Actualisé 06.10.2018 à 18:13

FootballSilvio Berlusconi dérape déjà

Propriétaire du SS Monza, Silvio Berlusconi veut «des jeunes Italiens, sans barbe ni tatouage». Est-ce vraiment du football?

von
Mathieu Aeschmann

Le Cavaliere est de retour dans le football professionnel et, le moins que l'on puisse dire, c'est qu'il est bien décidé à utiliser sa caisse de résonance à des fins politiques. Propriétaire du SS Monza (3e division italienne) depuis quelques jours, Silvio Berlusconi a ainsi profité d'une réunion de son parti Forza Italia pour donner les contours de son futur effectif.

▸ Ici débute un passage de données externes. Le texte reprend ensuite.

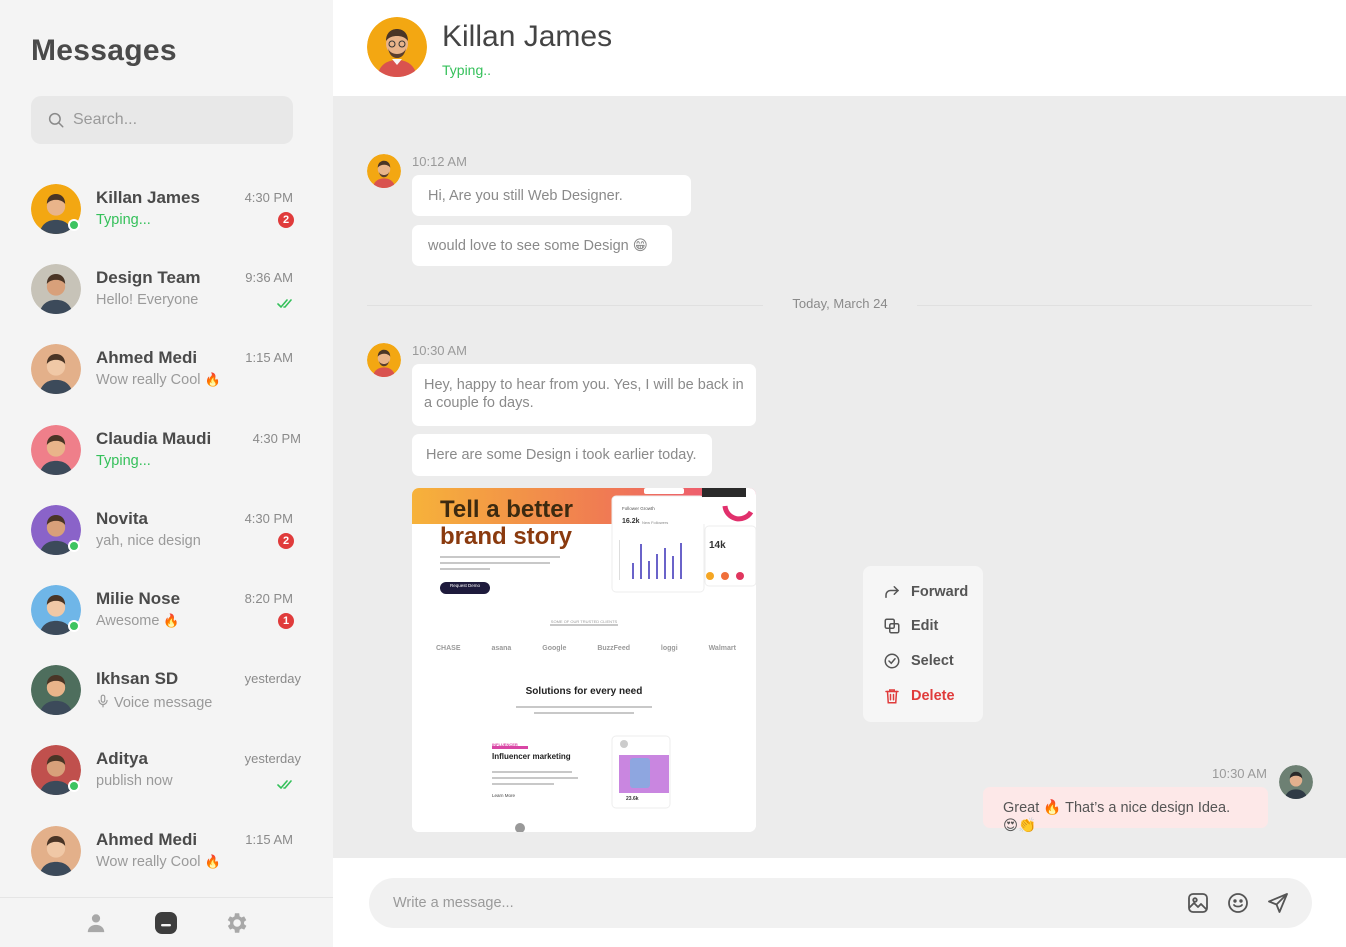 This screenshot has width=1346, height=947. What do you see at coordinates (506, 536) in the screenshot?
I see `design-headline-2: brand story` at bounding box center [506, 536].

«Ce sera une équipe jeune et composée uniquement de joueurs italiens», a-t-il d'abord précisé afin de coller au plus près des élans nationalistes de son électorat. La suite fut plus pittoresque, quelque part entre délire hygiéniste et culte du «c'était mieux avant». «Ils devront avoir les cheveux en ordre, il y a déjà un coiffeur à Monza qui a dit qu'il leur fera les coupes gratuitement. Pas de barbe ni de tatouages, tout comme ils ne devront pas porter fièrement diverses boucles d'oreilles.»

"Différent du foot actuel"

Voilà pour le profil physique, place à son pendant comportemental. «Ce seront des exemples de courtoisie sur le terrain. Ils s'excuseront auprès des adversaires en cas de faute et traiteront l'arbitre comme un gentleman. Si on leur demande des autographes, ils ne feront pas de dessin mais écriront de manière lisible leur nom et prénom et seront toujours vêtus avec sobriété et goût. Je veux quelque chose de différent du foot actuel.»

Passé la stupeur, il nous vient cette question: le SS Monza aura-t-il pour fonction de gagner des matches? Ou son existence sera-t-elle réduite à sa seule fonction d'objet de propagande politique?